There would be no single “type” of individual that could effectively represent the population of Adult Education learners. A great deal of diversity exists within the 933 Islanders enrolled in Adult Education programs at Holland College (Adult and Community Education, 2006). The program must place a restriction on the minimum age of eligibility so not to encourage school-aged youth to leave the public school system. In fact, one of the only restrictions of acceptance into the Adult Education program is that applicants must be eighteen years of age and out of the public school system for at least one calendar year (an exception would be high school graduates who wish to upgrade high school credits). In fact, the age of students enrolled varies anywhere between eighteen and seventy years old.
As previously discussed, no student enrolled in upgrading programs at Holland College is charged a tuition fee. Funding for the program is provided through partnerships with the federal and provincial governments. An applicant could potentially qualify for funding three different ways. Individuals in Adult Education could receive funding support from Skills Canada (Employment Insurance), the province of PEI (Departments of Education, Economic Development, Social Services and Seniors), or another funding agency such as PEI Workers’ Compensation Board or PEI Native Council. Not only do these agencies fund spaces for students in the upgrading program, but they often provide financial assistance to offset some costs related to educational training, as well as counseling, guidance and other non-financial supports to clients’ learning plans.

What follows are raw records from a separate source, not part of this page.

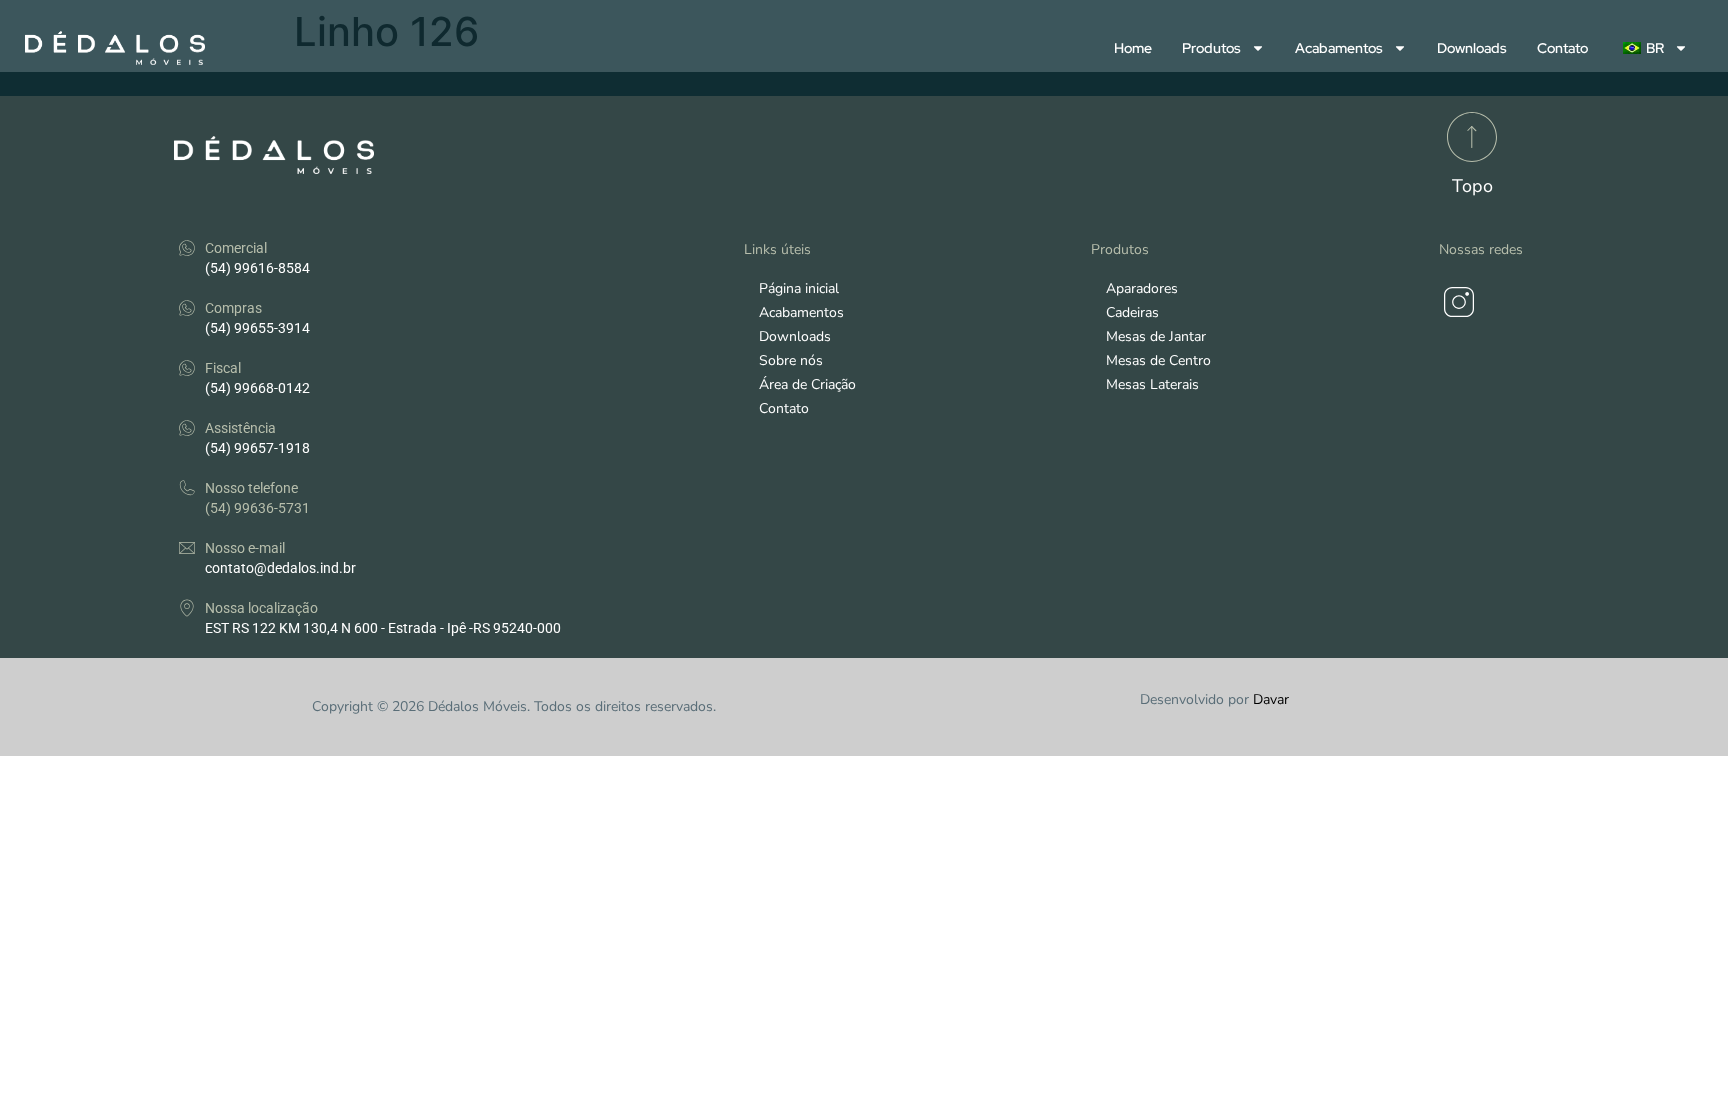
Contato (1562, 48)
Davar (1271, 699)
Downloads (1472, 48)
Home (1133, 48)
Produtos (1211, 48)
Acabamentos (1339, 48)
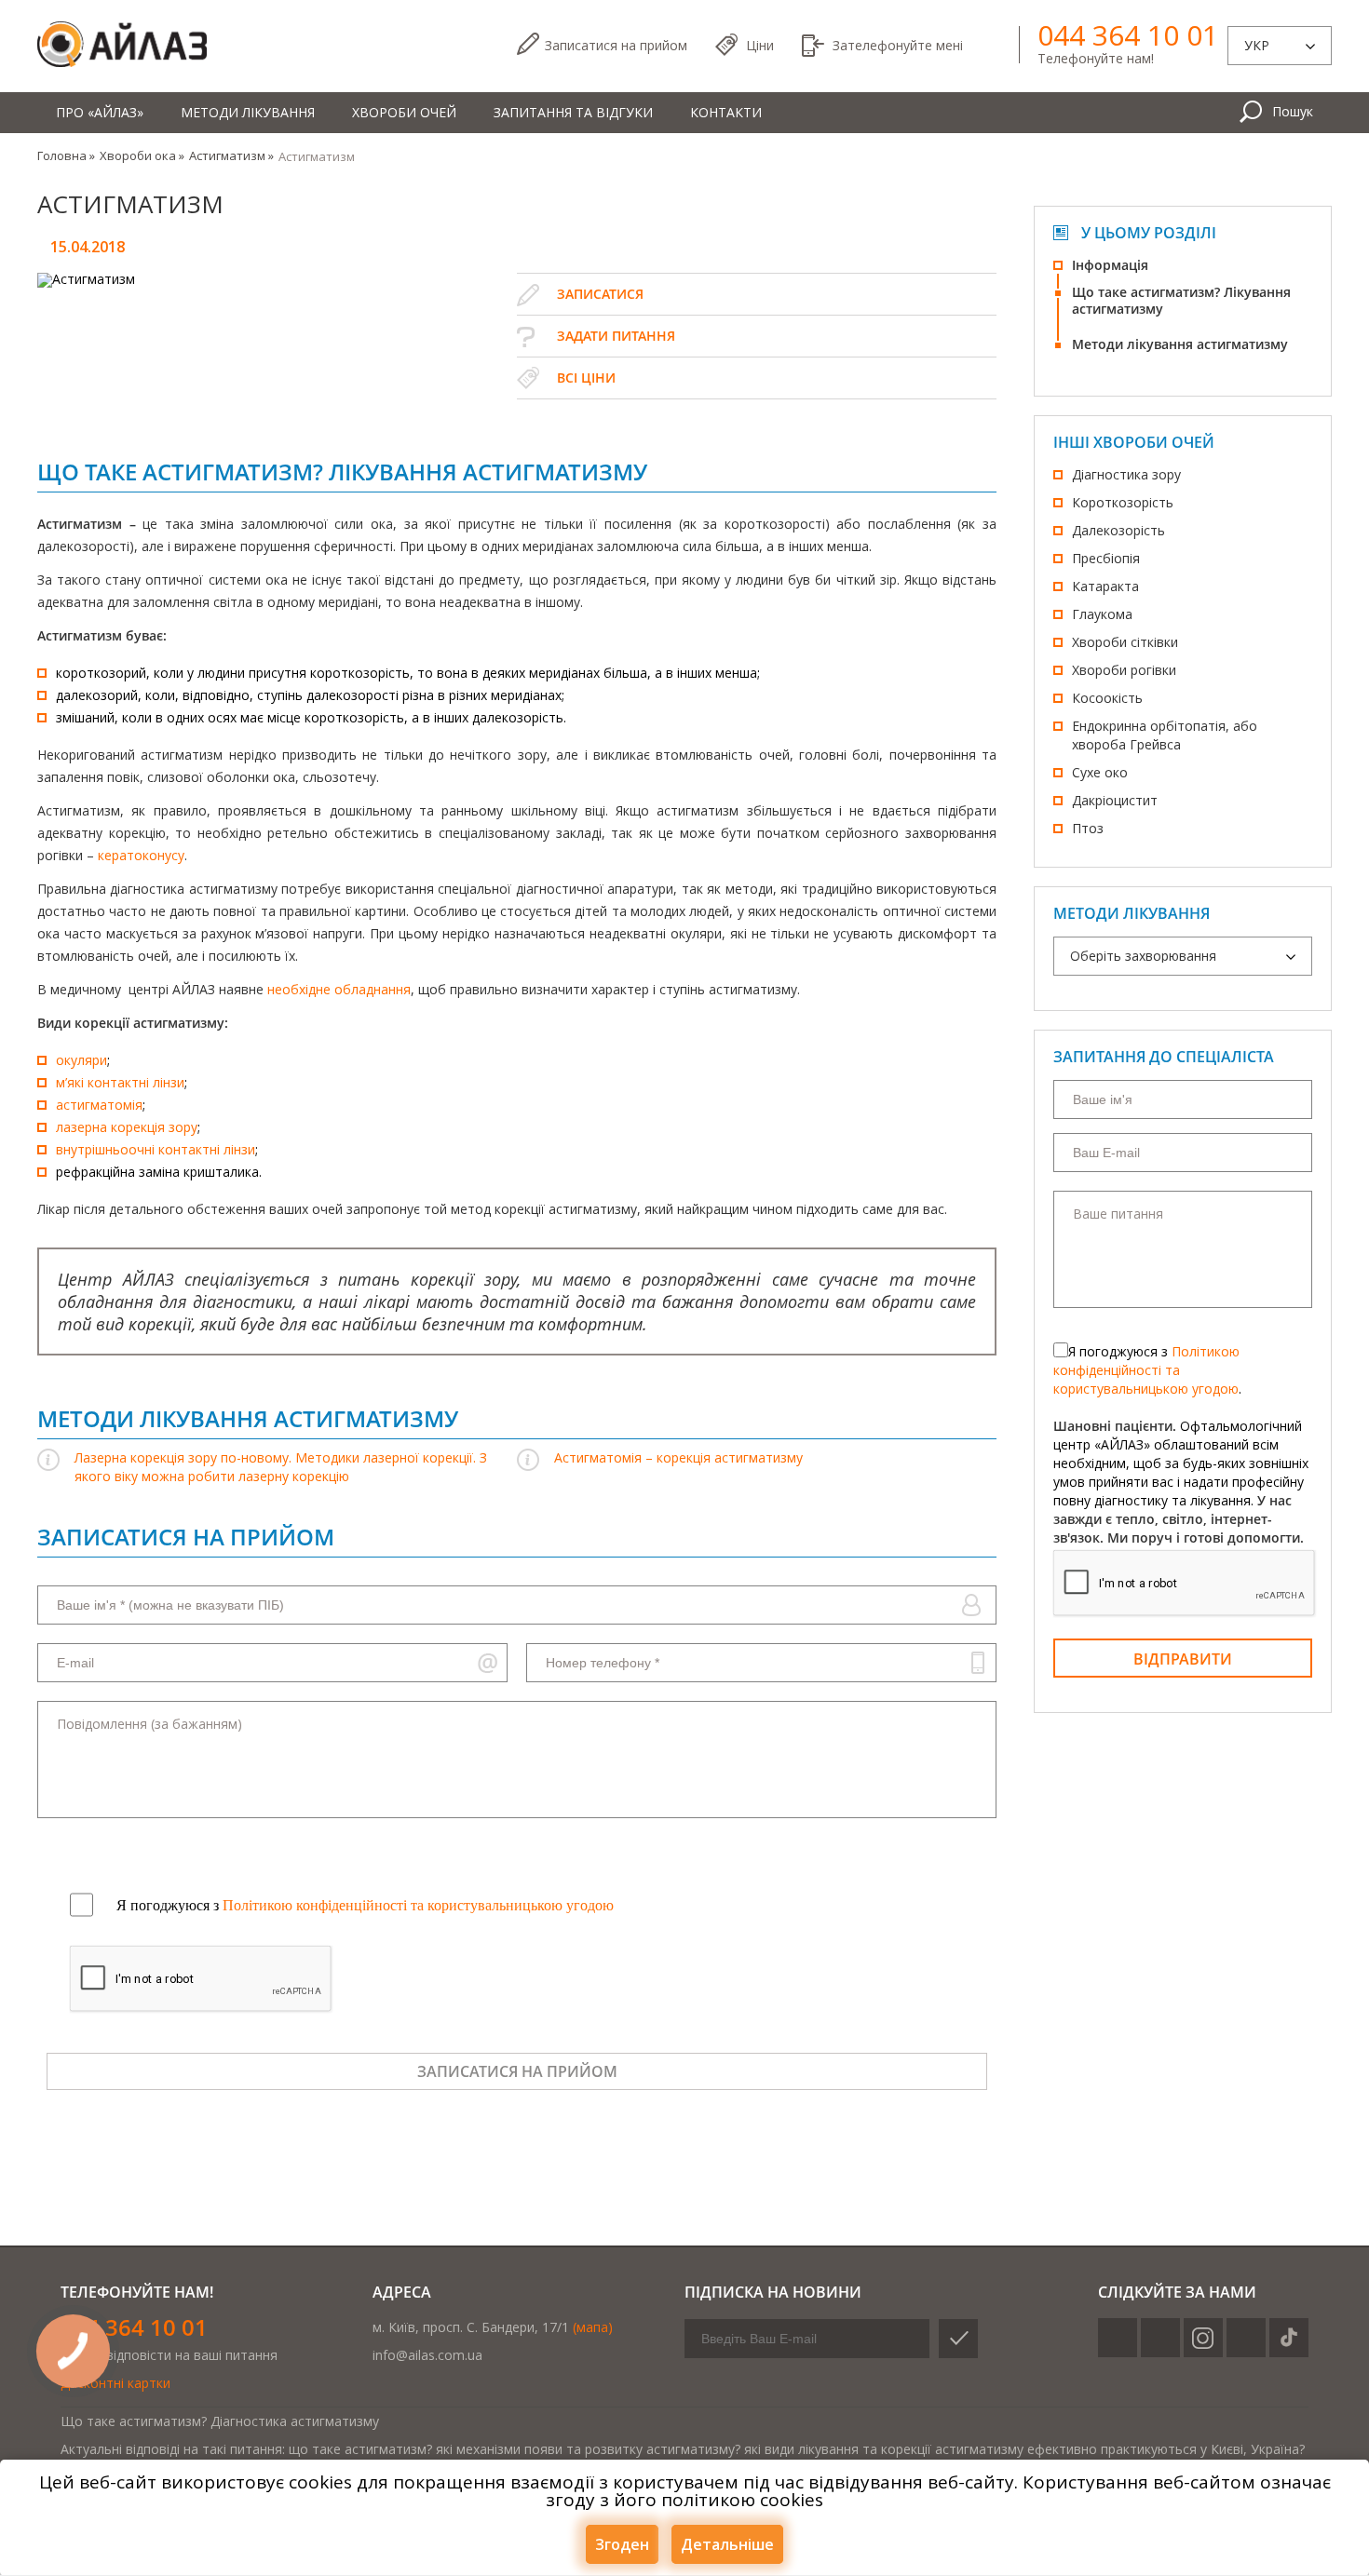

Another important factor in understanding what type of learner may be enrolled in Adult Education and who may be responding to the survey is appreciating students’ educational backgrounds. Some learners come to the program with very little formal education, having left the public school system somewhere in the elementary grades. Others may have left during junior high or in the transition between junior high and high school. It is not unusual to have students in upgrading programs who have already received some post-secondary education either at a college or university level.